Dr. Amelia Does Some Old School.

Sullen Suzie there in the back of class,

It has to stop. The staring at me with the narrowed, slit eyes. The whispering to the kid next to you. The hint of a pout on your lips.

I know you are a senior. I know you already know everything. I know, you did an internship. Off campus! And therefore you know not only anything I could try to teach, but the secrets of the REAL WORLD. How very, very awesome you are.

But, good grief, Suze, you are giving me a complex. It's to the point that I am more worried about the length of your lip pooch on a given day than about the other wonderful people who paid for this class. And that's not ok.

- Dr. Amelia


  1. Glad to know I'm not alone in finding that mugging nonsense distracting.

  2. Oh, dear. I had two recently who chatted animatedly through the beginning of class (despite my glares), then left early, together. The attendance sheet in that class is now going around toward the end of the hour (and I'm reconsidering whether/how I could truly learn names for this over-large supposedly discussion-style class, because, as a friend who teaches really large lectures at another school points out, knowing their names does help keep them in line).
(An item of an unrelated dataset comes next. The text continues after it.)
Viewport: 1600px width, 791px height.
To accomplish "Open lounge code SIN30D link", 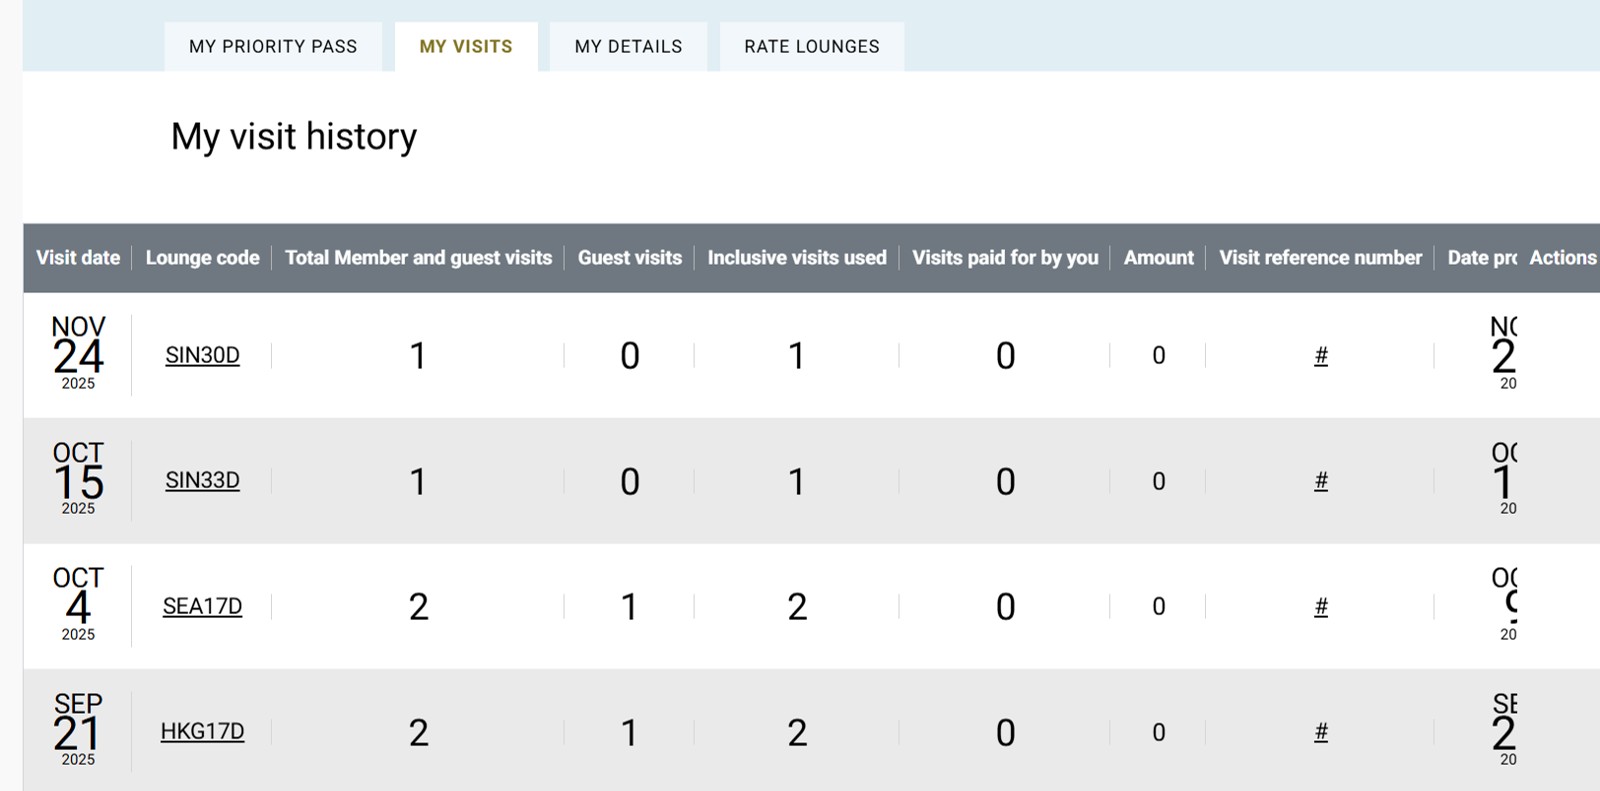I will click(x=202, y=355).
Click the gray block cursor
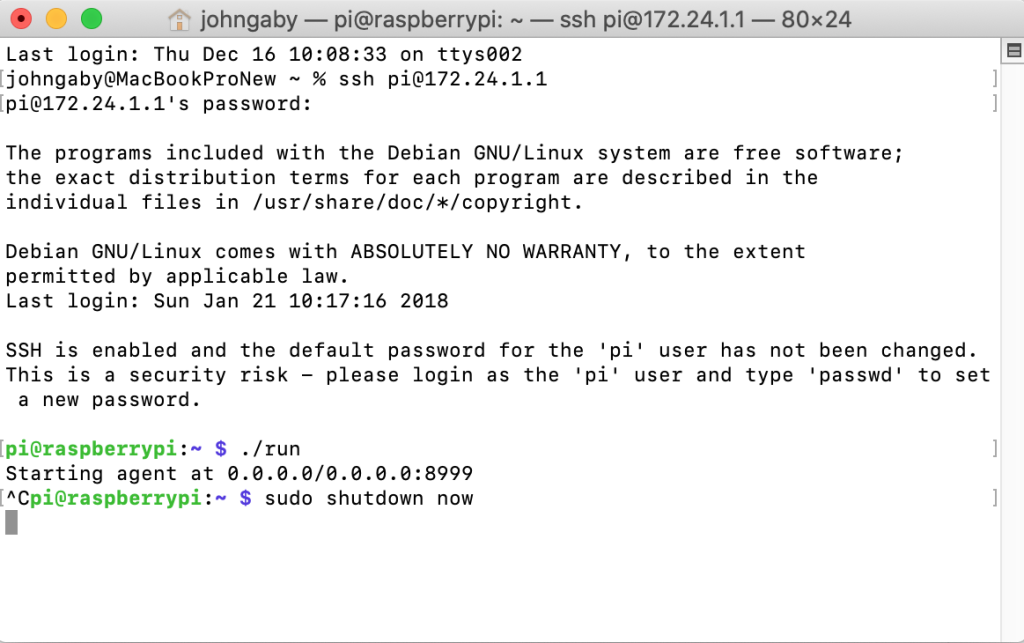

  3. I had a duo who constantly talked while I was talking (in a small class of under 20 students, you'd think they might care that I'd notice, but no...). I did finally pull them aside and told them in no uncertain terms that I would have them removed from my class if they didn't behave, which simply meant shutting up while other people are talking. Their behavior improved though their attitudes did not. Several years later, one of the students came to me for a recommendation(!!). Oh boy! I told hir to come in to my office. Dressed nicely s/he sat down. And I gave hir a piece of my mind for 20 minutes, about how distracting it was and how it interfered with the learning of others (one can hope), etc. So, I asked, what has changed? Hir answer: I grew up. Well s/he did. I have hir a recommendation (somewhat guarded, not effusive), and s/he has gone on and done well. And hopefully behaved.